Thursday 7 May 2009

About me



Obviously the (authorised) photo you find here is not me.  It is made by Ricardo Read, a Dominican photographer.

I choose to call myself Amapola to make reference to my Dominican origins.   Amapola trees (Erythrina poeppigia)  blossom in May, giving a bright orangy red tint to the countryside fields.  But there is also another type of Amapola, which is a fragile flower also found in tropical meadows and belonging to the Eschscholzia family.  Commonly known as 'poppies' they vary in colour and are found in different parts of the world (including non-tropical areas).

Poppies by Amapola Blooming
That there are two flowers with the same name and very distinctive characteristics is a metaphor of my multicultural life:  In essence I feel like a robust Amapola tree, but in daily life I am a colourful fragile poppy that longs for deepest roots.  As an immigrant in the Netherlands the reality of multiple identities and languages is inescapable - it can be enriching as well as destabilising and forces me to constantly revise who I am through my creative expression.

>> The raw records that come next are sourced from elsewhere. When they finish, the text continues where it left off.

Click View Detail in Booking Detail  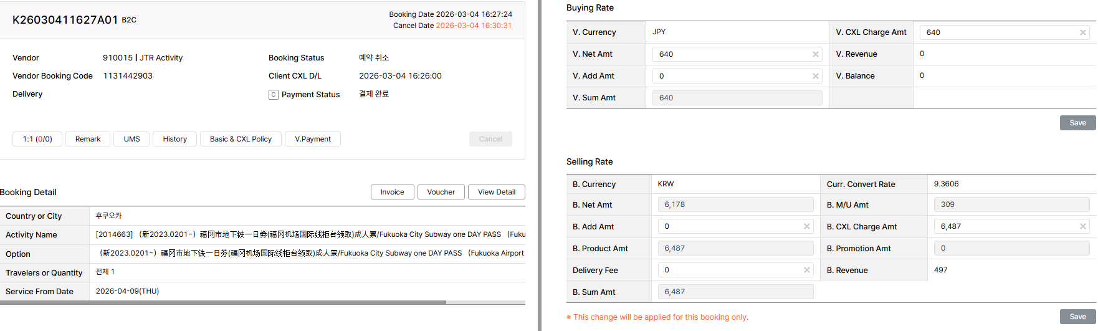click(496, 192)
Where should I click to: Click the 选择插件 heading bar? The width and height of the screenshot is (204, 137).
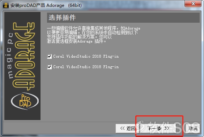click(123, 18)
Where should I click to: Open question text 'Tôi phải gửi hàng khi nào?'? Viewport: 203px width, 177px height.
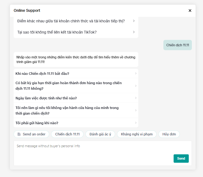click(x=37, y=123)
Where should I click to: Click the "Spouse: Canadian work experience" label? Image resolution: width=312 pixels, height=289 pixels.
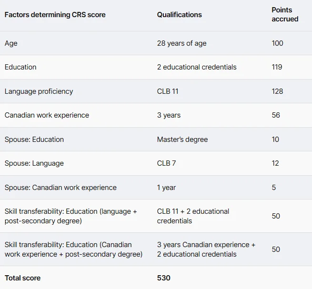[x=60, y=188]
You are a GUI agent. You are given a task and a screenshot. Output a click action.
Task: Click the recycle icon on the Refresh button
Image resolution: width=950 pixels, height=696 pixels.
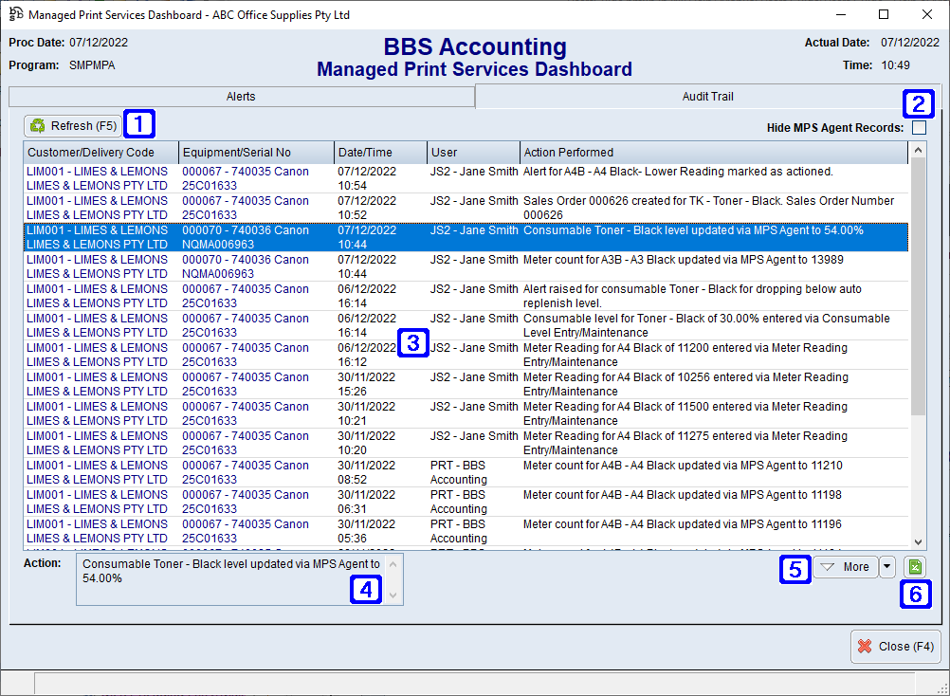37,124
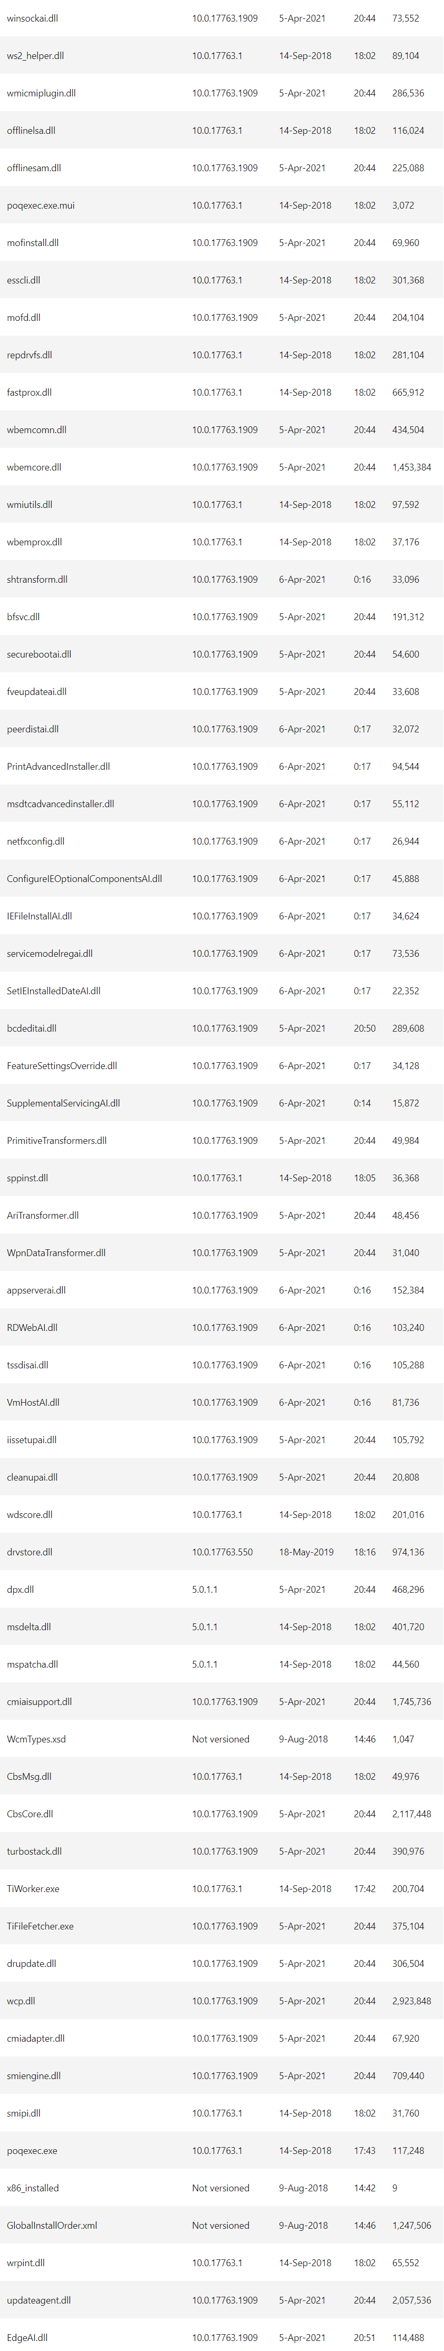Click the SupplementalServicingAI.dll file name
Viewport: 444px width, 2351px height.
point(63,1103)
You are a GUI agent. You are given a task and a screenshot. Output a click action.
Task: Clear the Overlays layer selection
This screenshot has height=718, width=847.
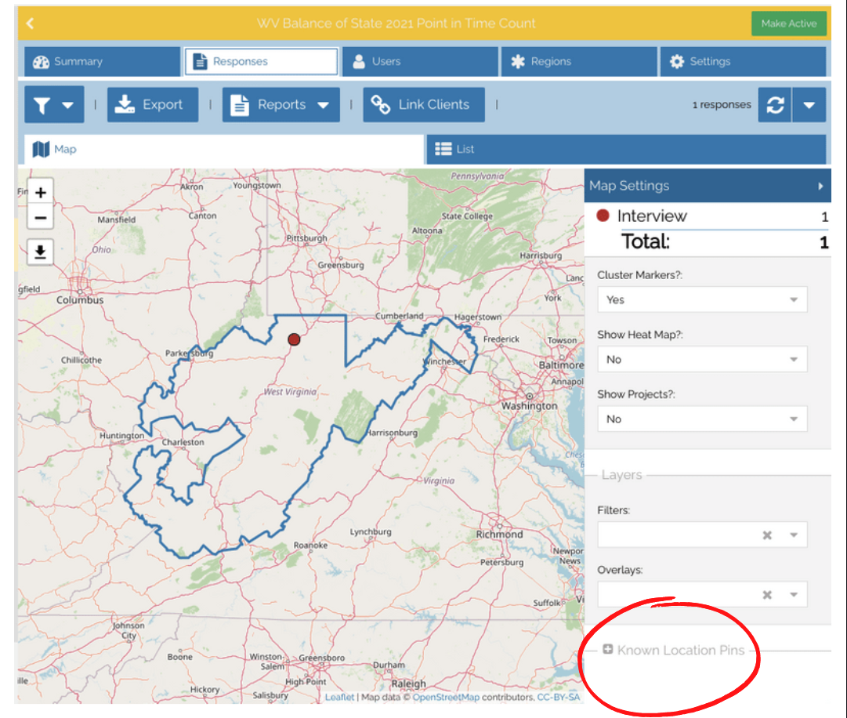(767, 595)
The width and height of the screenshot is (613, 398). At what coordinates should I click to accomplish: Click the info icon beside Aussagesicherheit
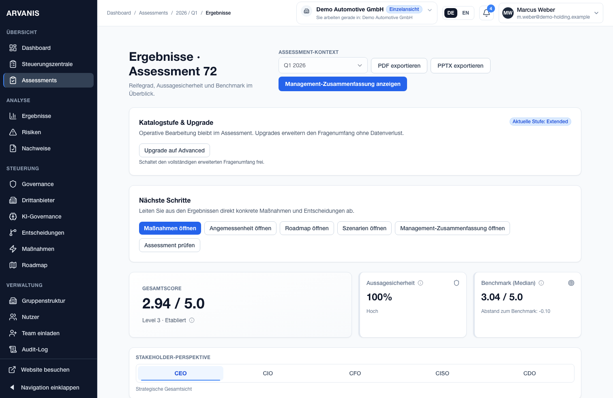420,283
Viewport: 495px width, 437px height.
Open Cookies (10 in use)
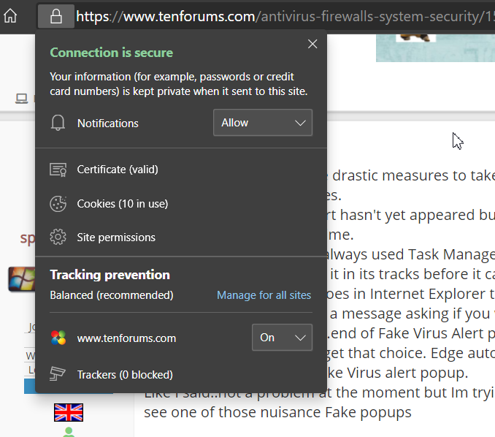pos(123,204)
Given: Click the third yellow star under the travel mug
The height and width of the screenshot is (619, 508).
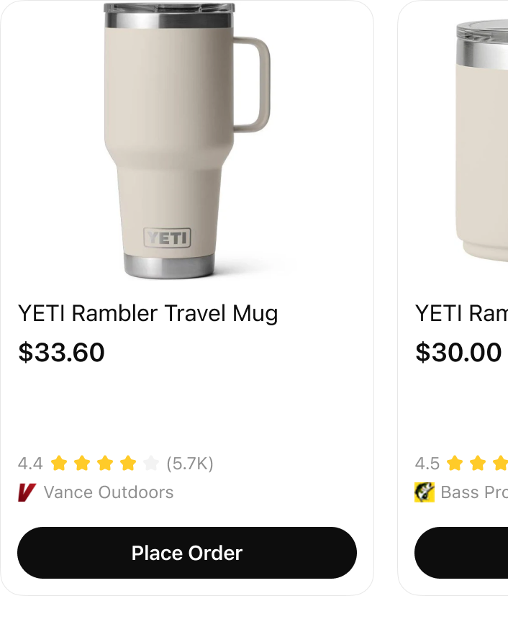Looking at the screenshot, I should (x=104, y=464).
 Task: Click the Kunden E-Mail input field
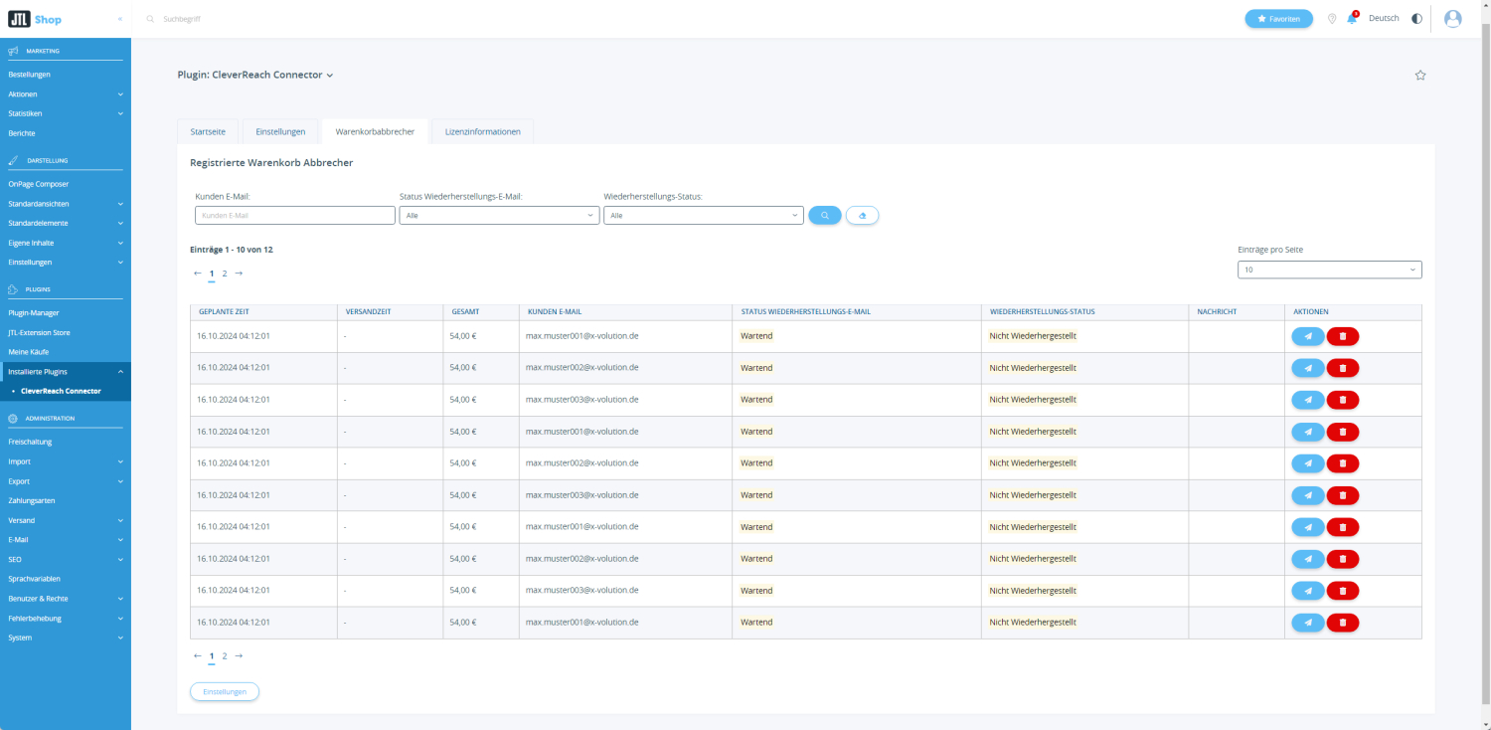[x=295, y=216]
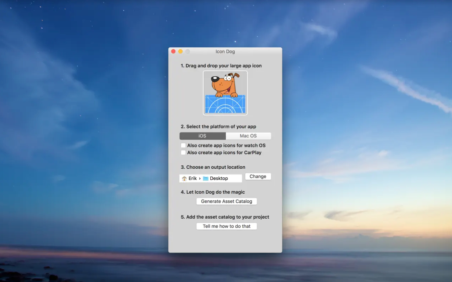This screenshot has height=282, width=452.
Task: Minimize the Icon Dog window with yellow button
Action: [x=180, y=51]
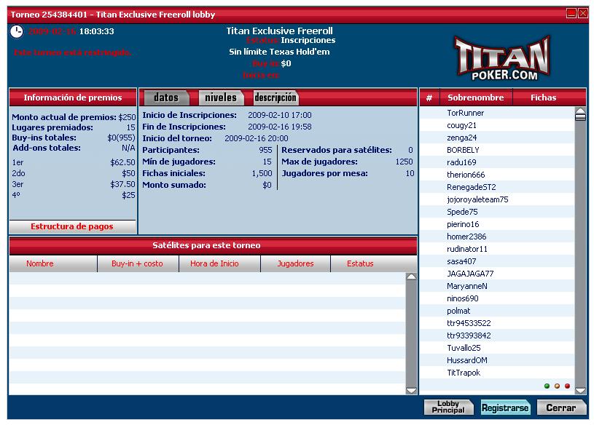Open Estructura de pagos

(72, 226)
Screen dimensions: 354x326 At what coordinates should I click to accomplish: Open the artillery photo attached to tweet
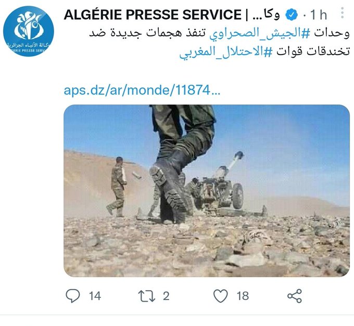207,191
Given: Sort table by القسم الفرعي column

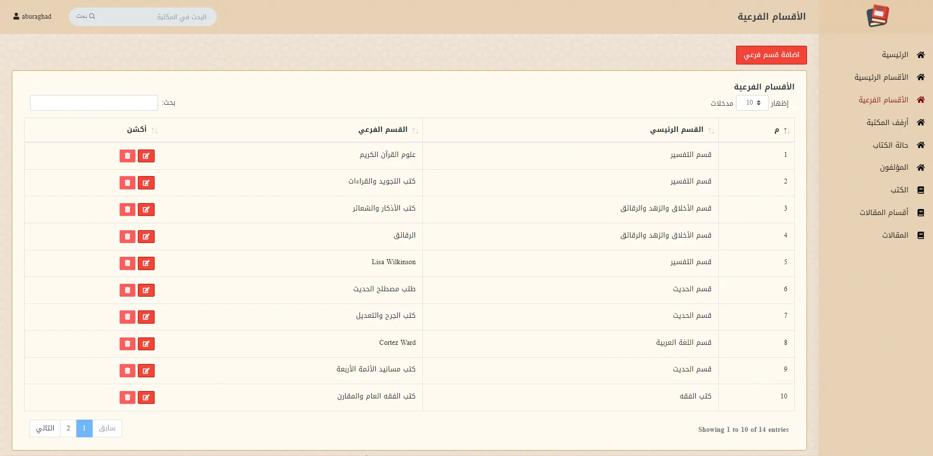Looking at the screenshot, I should tap(383, 130).
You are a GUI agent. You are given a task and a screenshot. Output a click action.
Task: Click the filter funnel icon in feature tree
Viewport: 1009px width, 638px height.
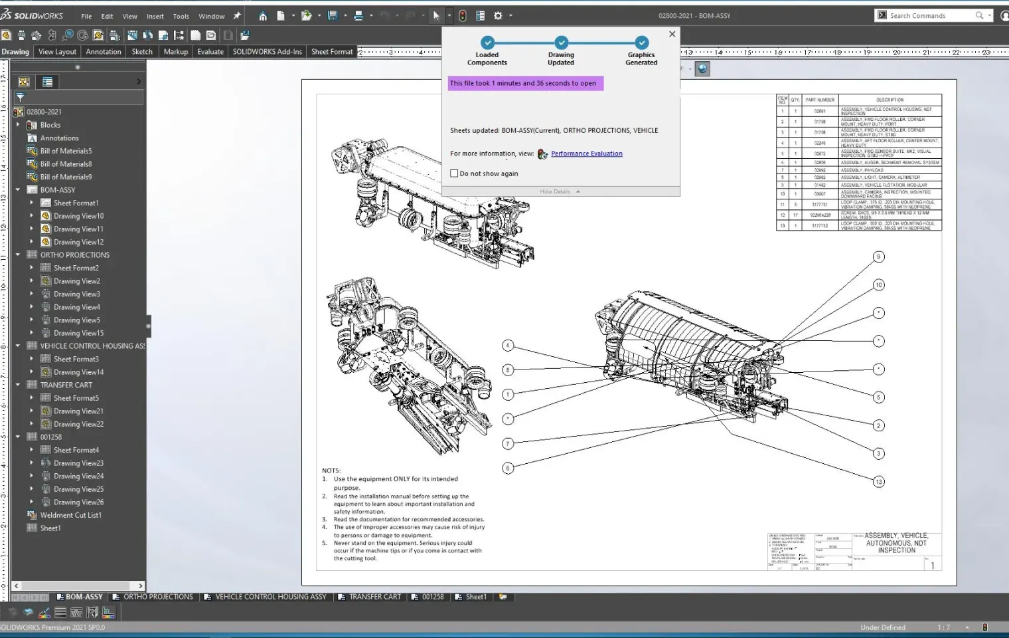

I am an open soul who dreams to be an inspiration to others in every aspect of my life.  Writing is another humble attempt towards achieving that.

Tuesday 5 May 2009

Me and my hummingbird

If the lines I shall write speak to no-one I shall declare myself a dead poet, an abortion of my own voice, as I struggle with giving birth to the sadness and joys that have long lived in full-mouth pregnancy since I was just a child that started to learn how to spell the words I did not know how to pronounce well as yet.


Back then my voice was in Spanish, my mother voice. And ever since I learned how to draw the symbols rolled in the swollen papyrus of my tongue, my passion for wordplay made of them my imaginary friends. As a child, I read more than what my hand could express  in writing and very soon my imagination started to sketch stories that I soon attempted to put on paper.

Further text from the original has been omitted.